For the past 10 years, last-click attribution served the industry quite well. It was a far cry better than traditional media evaluation from the likes of Nielsen, which has been a mostly speculative exercise in measuring consumer engagement with brand messaging.
With the recent emergence of mobile and video, we have moved beyond a purely desktop marketplace. It’s time we take a more sophisticated, holistic view of the brand-consumer dialogue. It’s a dialogue that increasingly flows in both directions — and with vast potential for even greater engagement facilitated by the Internet of Things, last-click attribution is clearly anachronistic. Now that technology and modeling have facilitated marketers’ ability to track and analyze the entire consumer journey, it is time to formalize an industry standard to give credit where credit is due in all sales conversions.
Cross-channel attribution modeling is no longer a luxury; it’s an imperative. Consider how differently consumers behave depending on the vertical under consideration. Consumers in the
market for consumer electronics will engage with branded content and review videos on YouTube, for example in a completely different way and with a different end goal than they would approach content
related to auto brands. Both frequency and sequencing of brand messages become more efficient, effective and engaging when cross-channel attribution modeling is applied.
Here are four factors to consider when implementing cross-channel attribution on behalf of a brand or customer.
Know the tech: Do a thorough survey of available technologies in the marketplace that facilitate data collection of and analyses on customer behaviors across all devices and channels.

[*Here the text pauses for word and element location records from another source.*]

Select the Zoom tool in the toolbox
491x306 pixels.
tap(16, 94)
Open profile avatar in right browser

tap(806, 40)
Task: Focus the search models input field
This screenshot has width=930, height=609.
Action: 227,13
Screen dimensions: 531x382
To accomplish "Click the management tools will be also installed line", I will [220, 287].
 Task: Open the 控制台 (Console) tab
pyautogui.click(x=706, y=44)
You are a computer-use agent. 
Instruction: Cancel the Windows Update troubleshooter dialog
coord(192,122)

Stay the course: With increasing visibility into customer behaviors come new findings. Constructing actionable insights based on these findings is a great beginning, but it may not get an organization from A to Z. Take the time to accumulate enough data to flesh out an accurate story. Stay open-minded through the twists and turns created by the diversity of user behaviors within a singular customer base.

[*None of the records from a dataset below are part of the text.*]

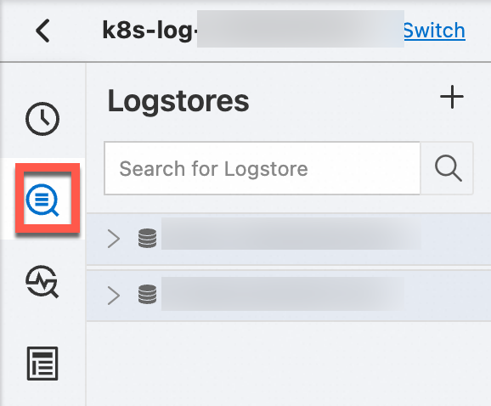Click the empty area below the logstore list

289,364
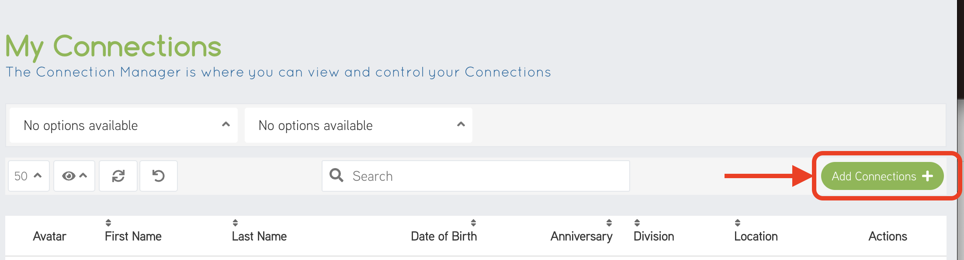This screenshot has height=260, width=964.
Task: Sort by Division arrows icon
Action: (637, 223)
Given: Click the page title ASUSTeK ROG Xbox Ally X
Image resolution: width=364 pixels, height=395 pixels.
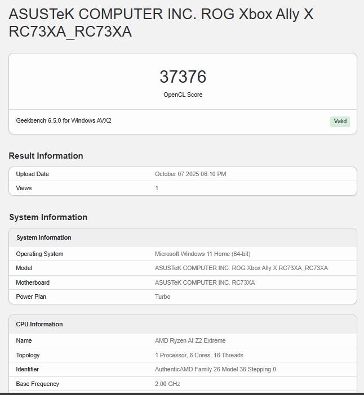Looking at the screenshot, I should [x=161, y=23].
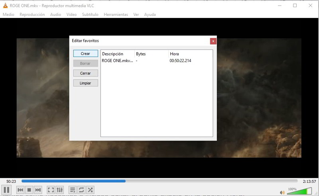Stop the video playback
Image resolution: width=319 pixels, height=196 pixels.
(x=29, y=190)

Go interdisciplinary: Big Data can be hard to gather and even harder to interpret. Don’t be afraid to seek help when trying to make sense out of massive quantities of data in a more quantitative, scientific way. Often economists or data scientists come up with better attribution models than anyone else within an organization.

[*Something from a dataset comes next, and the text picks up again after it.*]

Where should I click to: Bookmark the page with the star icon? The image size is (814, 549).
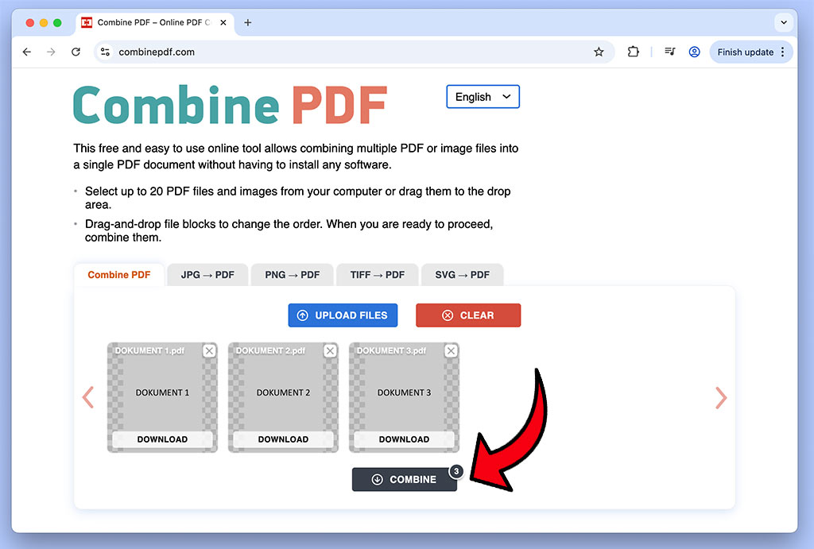tap(599, 52)
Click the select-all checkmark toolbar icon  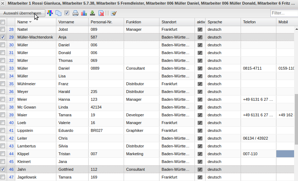click(x=67, y=13)
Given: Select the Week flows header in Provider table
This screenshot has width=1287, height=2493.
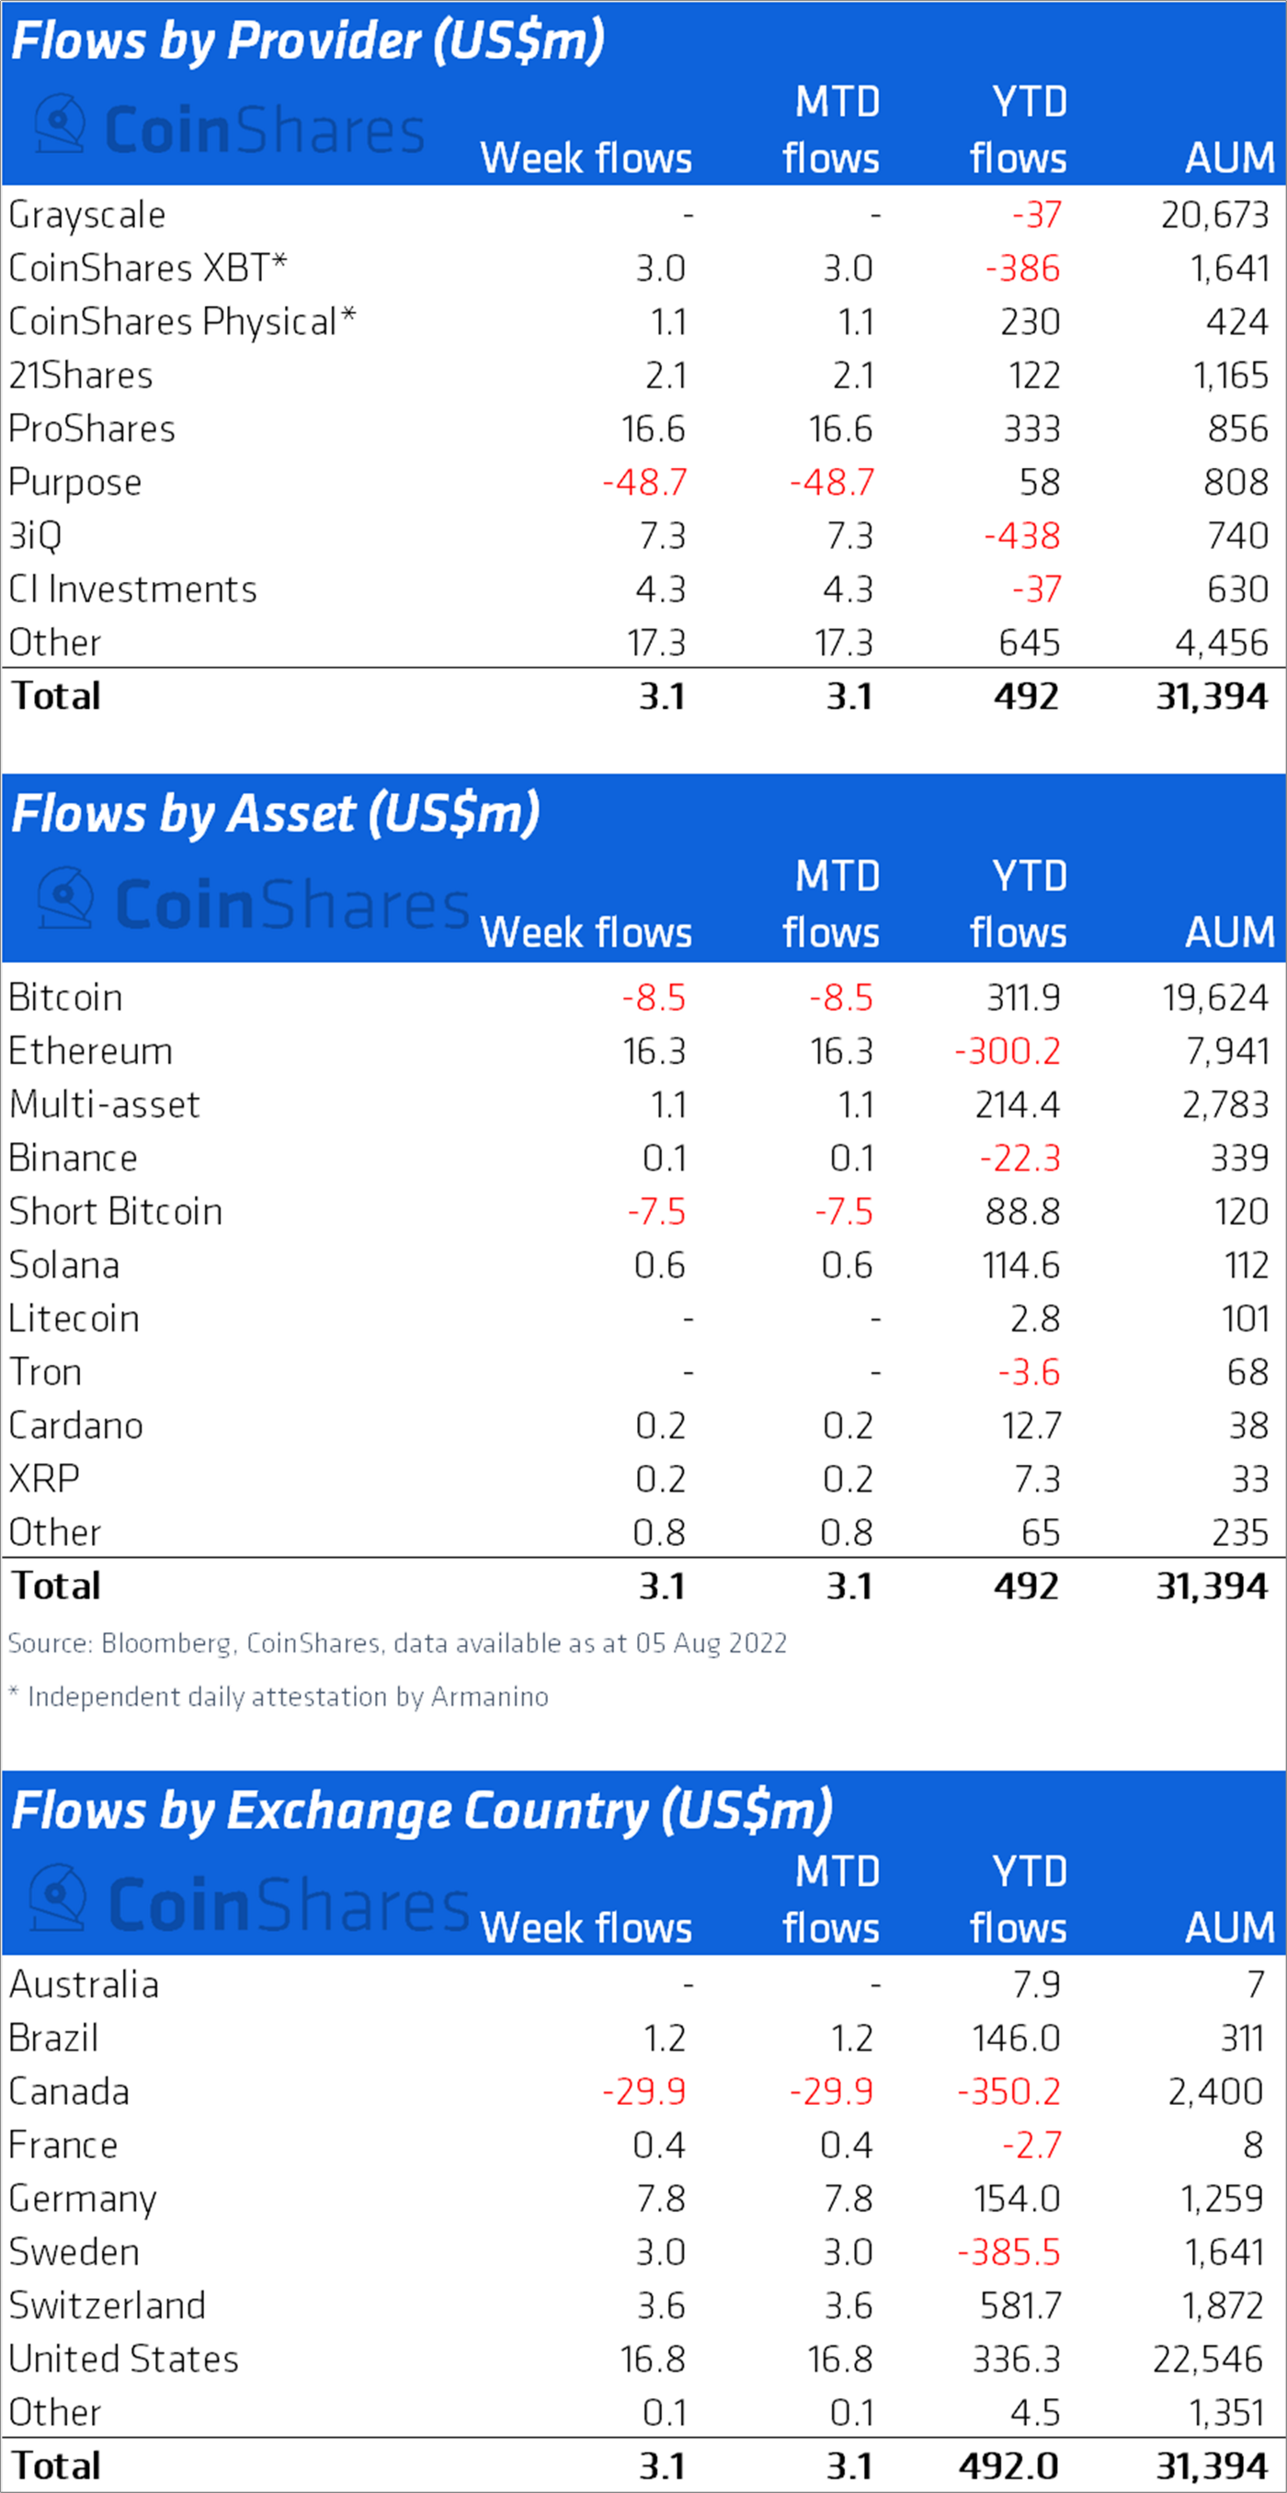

Hold data tight & treat it right: It’s important for marketers to own their customer data— or at the very least, have a trusted technology partner own it for them. Most importantly, all data should be protected and properly deleted according to industry and client-specific regulations.
If properly applied, these steps will help brand marketers from any vertical make significant inroads in optimizing ongoing dialogues with cross-device, cross-platform consumers. It’s never too late to get started.